En esta ocasión, los desplazados no han tenido que atravesar bosques y ríos, escapando de las alambradas y los policías desplegados, como vimos con horror con cientos de miles de sirios que huían de la guerra. Europa ha comprendido la importancia histórica de asumir la responsabilidad que tiene, evitando repetir los errores cometidos desde la mal llamada crisis de los refugiados de 2015, que hemos vivido también en la frontera Sur hasta fechas bien recientes. Ahora, los países más afectados son los que han venido negándose sistemáticamente a desplegar en Europa una política común de asilo y refugio, lo que nos da una enorme lección histórica sobre la irresponsabilidad política de los gobiernos y fuerzas de la extrema derecha.

La respuesta de la UE activando, de manera inmediata, la Directiva 2001/55 relativa a la concesión de protección temporal en caso de afluencia masiva de personas desplazadas, demuestra que existían mecanismos legales y humanitarios suficientes para la atención a los refugiados llegados al territorio europeo.

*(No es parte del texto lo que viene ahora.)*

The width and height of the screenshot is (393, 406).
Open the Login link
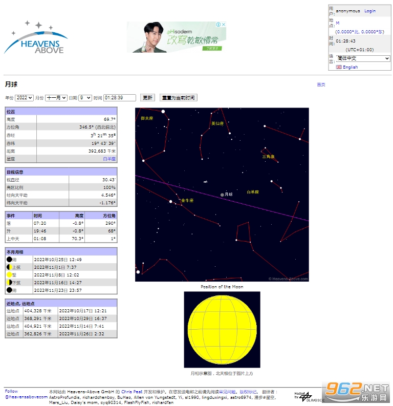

Esta directiva, aprobada con motivo de la guerra de los Balcanes y nunca antes utilizada, aplica mecanismos legales, documentales, de protección y atención adecuados para los refugiados, bajo el criterio señalado en su artículo 25 de acoger “con espíritu de solidaridad comunitaria”.

La realidad demuestra la importancia que tiene para el proyecto de la UE dar una adecuada respuesta a la protección internacional de los refugiados en situaciones tan trágicas como las que se viven en Ucrania, y que desgraciadamente se multiplican. Aunque siempre, eso sí, es mejor actuar sobre las causas, deteniendo guerras y evitando conflictos abandonados a su suerte.